Document segment ▸

LightSquared Investors Sue GPS Industry - Inside GNSS - Global Navigation Satellite Systems Engineering, Policy, and Design

LightSquared Investors Sue GPS Industry

[Updated August 15, 2013] Investors led by Harbinger Capital Partners have filed a $1.9 billion lawsuit against a trio of GPS receiver manufacturers  over LightSquared, a now bankrupt firm that still hopes to build a wireless broadband network across the United States.

[Updated August 15, 2013] Investors led by Harbinger Capital Partners have filed a $1.9 billion lawsuit against a trio of GPS receiver manufacturers  over LightSquared, a now bankrupt firm that still hopes to build a wireless broadband network across the United States.

The investors are seeking compensation for losses incurred when the Federal Communications Commission (FCC) denied LightSquared permission to build its wholesale wireless broadband communications network. They allege that the three firms — Deere & Company, Garmin International and Trimble Navigation, plus the U.S. GPS Industry Council and the Coalition to Save Our GPS — are liable for failing to warn them about the problems that have now forced a halt to the project.

The filing argues that GPS manufacturers knew of plans to use the frequencies in question for a ground-based network, but did not tell the investors the network would overload receivers, irreparably hampering GPS service. The plaintiffs also argue that GPS manufacturers were effectively designing their devices to improperly use spectrum owned by LightSquared — creating a problem for which there was no practical solution once thousands of legacy GPS receivers were in place. Had they been informed of these problems, the plaintiffs argue, they “never would have incurred these costs, or made their subsequent investments in the new network.”

Dataset content ▸
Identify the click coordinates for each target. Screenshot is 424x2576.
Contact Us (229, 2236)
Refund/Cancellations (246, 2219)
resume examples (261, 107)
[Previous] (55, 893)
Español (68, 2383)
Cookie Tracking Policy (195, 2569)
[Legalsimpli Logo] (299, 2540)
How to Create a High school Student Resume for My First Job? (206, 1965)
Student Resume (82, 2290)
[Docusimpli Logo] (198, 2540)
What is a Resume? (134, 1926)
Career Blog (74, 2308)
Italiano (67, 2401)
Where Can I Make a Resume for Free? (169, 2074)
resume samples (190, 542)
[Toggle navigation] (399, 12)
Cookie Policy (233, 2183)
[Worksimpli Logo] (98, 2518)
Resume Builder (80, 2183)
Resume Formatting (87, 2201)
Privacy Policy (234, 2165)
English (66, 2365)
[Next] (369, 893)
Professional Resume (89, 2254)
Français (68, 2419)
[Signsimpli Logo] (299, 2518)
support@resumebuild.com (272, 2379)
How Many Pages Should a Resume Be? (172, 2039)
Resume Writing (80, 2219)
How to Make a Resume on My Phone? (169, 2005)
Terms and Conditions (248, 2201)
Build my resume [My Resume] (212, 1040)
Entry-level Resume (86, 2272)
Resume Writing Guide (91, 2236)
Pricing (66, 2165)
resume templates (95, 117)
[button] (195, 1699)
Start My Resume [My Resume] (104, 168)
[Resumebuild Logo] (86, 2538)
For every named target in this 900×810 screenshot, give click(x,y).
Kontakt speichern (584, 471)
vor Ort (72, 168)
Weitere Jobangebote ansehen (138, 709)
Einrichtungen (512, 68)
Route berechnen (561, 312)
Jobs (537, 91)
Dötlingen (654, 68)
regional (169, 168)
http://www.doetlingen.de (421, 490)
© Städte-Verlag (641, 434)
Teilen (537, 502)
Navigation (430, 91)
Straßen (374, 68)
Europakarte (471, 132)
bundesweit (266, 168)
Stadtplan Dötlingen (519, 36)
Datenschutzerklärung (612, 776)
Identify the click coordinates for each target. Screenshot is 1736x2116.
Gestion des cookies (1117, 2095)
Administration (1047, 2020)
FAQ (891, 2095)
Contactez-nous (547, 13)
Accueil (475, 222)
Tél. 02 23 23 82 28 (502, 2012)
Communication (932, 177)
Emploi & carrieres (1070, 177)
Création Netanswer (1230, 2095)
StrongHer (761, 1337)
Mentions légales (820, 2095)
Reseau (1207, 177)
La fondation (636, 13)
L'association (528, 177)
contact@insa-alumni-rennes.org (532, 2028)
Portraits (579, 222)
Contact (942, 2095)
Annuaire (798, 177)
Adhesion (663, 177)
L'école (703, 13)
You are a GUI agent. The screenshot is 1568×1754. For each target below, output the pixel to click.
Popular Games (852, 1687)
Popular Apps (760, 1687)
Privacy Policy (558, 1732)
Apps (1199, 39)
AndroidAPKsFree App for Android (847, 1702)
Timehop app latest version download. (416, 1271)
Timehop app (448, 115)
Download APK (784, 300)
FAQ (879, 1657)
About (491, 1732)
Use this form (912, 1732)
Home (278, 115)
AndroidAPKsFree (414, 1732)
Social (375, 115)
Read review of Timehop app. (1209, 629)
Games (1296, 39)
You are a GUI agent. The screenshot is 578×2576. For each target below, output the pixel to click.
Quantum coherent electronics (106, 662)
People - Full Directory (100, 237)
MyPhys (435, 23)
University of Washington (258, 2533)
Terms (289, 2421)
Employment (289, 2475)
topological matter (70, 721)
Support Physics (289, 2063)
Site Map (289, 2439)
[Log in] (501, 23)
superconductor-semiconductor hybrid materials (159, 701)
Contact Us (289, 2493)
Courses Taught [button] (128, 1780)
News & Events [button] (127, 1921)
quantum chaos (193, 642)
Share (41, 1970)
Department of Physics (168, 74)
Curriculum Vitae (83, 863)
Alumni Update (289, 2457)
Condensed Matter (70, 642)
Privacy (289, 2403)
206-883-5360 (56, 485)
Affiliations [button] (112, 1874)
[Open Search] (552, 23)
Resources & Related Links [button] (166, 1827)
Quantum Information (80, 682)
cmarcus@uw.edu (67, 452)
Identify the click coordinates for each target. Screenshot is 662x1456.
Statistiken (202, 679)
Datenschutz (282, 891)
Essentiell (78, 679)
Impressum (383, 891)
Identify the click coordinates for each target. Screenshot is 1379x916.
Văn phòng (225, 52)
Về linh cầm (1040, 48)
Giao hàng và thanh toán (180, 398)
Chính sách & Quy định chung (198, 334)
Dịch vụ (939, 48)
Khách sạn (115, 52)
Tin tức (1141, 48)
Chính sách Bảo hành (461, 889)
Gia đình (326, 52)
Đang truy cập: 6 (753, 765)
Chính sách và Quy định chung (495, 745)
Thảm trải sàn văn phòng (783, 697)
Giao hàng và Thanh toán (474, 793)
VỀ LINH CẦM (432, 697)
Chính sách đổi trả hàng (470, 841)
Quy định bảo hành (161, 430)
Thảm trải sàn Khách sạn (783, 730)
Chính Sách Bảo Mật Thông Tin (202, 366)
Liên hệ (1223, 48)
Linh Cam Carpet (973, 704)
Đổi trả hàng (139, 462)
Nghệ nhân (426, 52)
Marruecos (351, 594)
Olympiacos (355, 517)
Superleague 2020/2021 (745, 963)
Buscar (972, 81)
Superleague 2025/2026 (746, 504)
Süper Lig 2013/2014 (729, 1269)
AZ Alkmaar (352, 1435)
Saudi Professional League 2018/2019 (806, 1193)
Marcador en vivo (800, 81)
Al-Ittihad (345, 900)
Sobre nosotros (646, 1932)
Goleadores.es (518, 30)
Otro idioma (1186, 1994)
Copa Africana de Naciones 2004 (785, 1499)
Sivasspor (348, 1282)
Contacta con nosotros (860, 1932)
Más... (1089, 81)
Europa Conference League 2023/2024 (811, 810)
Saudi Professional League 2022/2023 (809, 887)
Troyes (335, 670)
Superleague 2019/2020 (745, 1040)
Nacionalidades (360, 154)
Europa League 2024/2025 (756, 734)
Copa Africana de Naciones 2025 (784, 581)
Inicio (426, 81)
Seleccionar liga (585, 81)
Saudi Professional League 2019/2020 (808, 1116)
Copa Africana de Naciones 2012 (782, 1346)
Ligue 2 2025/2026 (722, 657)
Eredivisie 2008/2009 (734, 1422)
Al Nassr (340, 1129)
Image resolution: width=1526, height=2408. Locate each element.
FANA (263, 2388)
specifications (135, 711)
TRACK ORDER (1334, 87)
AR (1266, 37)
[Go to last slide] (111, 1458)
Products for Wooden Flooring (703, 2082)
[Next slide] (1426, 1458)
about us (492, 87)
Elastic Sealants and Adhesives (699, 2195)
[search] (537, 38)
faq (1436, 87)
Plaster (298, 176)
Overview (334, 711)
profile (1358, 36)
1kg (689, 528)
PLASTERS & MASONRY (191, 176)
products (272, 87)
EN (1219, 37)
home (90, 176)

Prompt 1 ▸ Say whether each statement agrees with the article on the LightSquared investors' lawsuit, answering yes or no and quoting the deciding words: (a) the lawsuit seeks $1.9 billion; (b) the FCC granted LightSquared permission to build its network; (c) Garmin International is among the firms sued.
Prompt 2 ▸ According to the article on the LightSquared investors' lawsuit, which firm led the investors who filed the suit?
The listing has nothing to do with what follows.

Task response 1 ▸
(a) Yes: "have filed a $1.9 billion lawsuit against a trio of GPS receiver manufacturers"
(b) No: "the Federal Communications Commission (FCC) denied LightSquared permission to build its wholesale wireless broadband communications network"
(c) Yes: "the three firms — Deere & Company, Garmin International and Trimble Navigation"

Task response 2 ▸ Harbinger Capital Partners